KTDA keeps Region Five green leaf tea payments unchanged, citing weak cash flows and challenging global market conditions.

KENYA – The Kenya Tea Development Agency (KTDA) has maintained the green leaf tea price for Region Five—comprising Kericho and Bomet counties—at Kes 23 per kilogram (US$0.18), following a review of factory finances.
In a statement issued on February 4, 2026, KTDA said the decision was reached after a meeting of factory boards held at Kapkatet Tea Factory. The agency noted that the resolution was based on the current financial position of factories in the region.
“After reviewing the financial position of factories in Region Five, namely Kericho and Bomet counties, the factory boards, in a meeting held at Kapkatet Tea Factory, resolved to maintain the current monthly payment rate of Kes 23 per kilogram of green leaf,” the statement read.
KTDA said the boards observed that low tea absorption and weak prices realised during the 2024/2025 financial year had negatively affected factory cash flows.
The agency added that reduced tea volumes in factories had further constrained earnings, prompting an appeal to farmers to continue supplying green leaf to benefit from improved returns expected in the coming months.
According to KTDA, the factory boards agreed to review and consider an increase in the monthly green leaf payment once the financial position of the factories improves.
The leadership, led by regional board members and factory chairpersons, committed to working towards reversing the low earnings recorded in the previous year.
The boards also urged farmers to maintain high plucking standards to enhance tea quality and improve prices at the auction. KTDA noted that better quality tea remains critical to achieving stronger market performance.

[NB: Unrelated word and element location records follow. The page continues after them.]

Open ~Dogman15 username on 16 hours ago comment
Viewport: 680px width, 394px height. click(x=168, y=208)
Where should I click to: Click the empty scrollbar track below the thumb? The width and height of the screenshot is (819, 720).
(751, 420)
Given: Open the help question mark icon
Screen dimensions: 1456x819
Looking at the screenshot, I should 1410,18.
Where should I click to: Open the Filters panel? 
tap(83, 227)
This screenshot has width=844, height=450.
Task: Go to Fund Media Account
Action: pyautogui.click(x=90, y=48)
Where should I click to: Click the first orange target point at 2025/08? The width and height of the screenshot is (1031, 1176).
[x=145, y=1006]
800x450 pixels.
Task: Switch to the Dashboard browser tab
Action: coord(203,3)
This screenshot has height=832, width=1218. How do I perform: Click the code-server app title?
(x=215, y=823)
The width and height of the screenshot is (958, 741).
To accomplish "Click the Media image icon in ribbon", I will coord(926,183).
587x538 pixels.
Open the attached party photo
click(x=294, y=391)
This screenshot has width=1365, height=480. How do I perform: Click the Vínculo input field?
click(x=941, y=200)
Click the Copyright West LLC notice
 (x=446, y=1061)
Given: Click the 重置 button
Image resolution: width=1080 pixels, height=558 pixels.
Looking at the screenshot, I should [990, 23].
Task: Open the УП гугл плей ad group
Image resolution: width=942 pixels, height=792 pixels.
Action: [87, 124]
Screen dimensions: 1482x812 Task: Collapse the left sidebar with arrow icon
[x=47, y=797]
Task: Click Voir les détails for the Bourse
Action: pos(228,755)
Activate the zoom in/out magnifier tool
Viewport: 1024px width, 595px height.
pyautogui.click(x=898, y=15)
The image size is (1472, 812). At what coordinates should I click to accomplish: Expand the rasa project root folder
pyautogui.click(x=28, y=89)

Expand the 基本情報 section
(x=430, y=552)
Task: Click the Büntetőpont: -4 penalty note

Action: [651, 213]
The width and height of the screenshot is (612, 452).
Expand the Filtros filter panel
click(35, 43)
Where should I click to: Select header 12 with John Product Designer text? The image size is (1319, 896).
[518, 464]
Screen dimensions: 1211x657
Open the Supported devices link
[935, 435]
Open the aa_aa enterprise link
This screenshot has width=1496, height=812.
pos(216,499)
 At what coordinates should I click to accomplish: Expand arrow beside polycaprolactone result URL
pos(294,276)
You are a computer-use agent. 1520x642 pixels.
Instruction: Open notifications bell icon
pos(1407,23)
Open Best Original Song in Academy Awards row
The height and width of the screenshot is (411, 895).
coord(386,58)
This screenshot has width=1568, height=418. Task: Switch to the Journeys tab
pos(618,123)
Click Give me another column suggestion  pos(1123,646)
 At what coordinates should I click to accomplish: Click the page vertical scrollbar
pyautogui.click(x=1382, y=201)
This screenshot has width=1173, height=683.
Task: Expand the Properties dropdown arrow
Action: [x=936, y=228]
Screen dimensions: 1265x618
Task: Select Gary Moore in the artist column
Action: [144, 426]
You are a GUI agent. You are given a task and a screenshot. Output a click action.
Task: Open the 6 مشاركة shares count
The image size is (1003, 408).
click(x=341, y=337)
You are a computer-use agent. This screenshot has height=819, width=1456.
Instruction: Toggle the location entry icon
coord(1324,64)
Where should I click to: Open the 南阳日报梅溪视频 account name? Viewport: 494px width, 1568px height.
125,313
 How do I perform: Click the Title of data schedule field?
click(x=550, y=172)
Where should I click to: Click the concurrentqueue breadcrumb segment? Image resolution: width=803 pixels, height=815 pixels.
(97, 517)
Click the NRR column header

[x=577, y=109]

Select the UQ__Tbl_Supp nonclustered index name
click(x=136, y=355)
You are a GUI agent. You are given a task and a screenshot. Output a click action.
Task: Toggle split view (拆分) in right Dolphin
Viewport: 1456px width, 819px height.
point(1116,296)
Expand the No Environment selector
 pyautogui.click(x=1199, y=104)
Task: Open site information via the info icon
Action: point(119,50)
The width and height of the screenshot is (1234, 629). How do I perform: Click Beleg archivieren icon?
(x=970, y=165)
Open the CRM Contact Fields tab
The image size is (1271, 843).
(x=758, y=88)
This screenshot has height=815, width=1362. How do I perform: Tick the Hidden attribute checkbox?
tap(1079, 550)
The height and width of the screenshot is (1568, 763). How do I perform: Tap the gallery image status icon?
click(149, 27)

Earlier this year, KTDA issued a directive encouraging tea factory boards to raise green leaf prices to boost farmer incomes.
Under the directive, prices paid to farmers supplying KTDA’s 54 factories were increased to between Kes 26 and Kes 30 per kilogram (US$0.20 to $0.23), depending on the zone.
However, KTDA clarified that the increases were not mandatory. “The increase was not absolute and is subject to each factory’s cash flow position and existing financial obligations,” the agency said, adding that “the decision to revise monthly payments, including the final amounts payable, rests entirely with individual factory boards.”
The agency acknowledged that prolonged low tea prices had previously triggered unrest among farmers, who called for government intervention to stabilise the sector.
KTDA attributed reduced earnings to a slump in global tea prices, delayed fertiliser distribution, depressed rainfall, unfavourable exchange rates, and the loss of key export markets such as Iran and Sudan due to geopolitical tensions.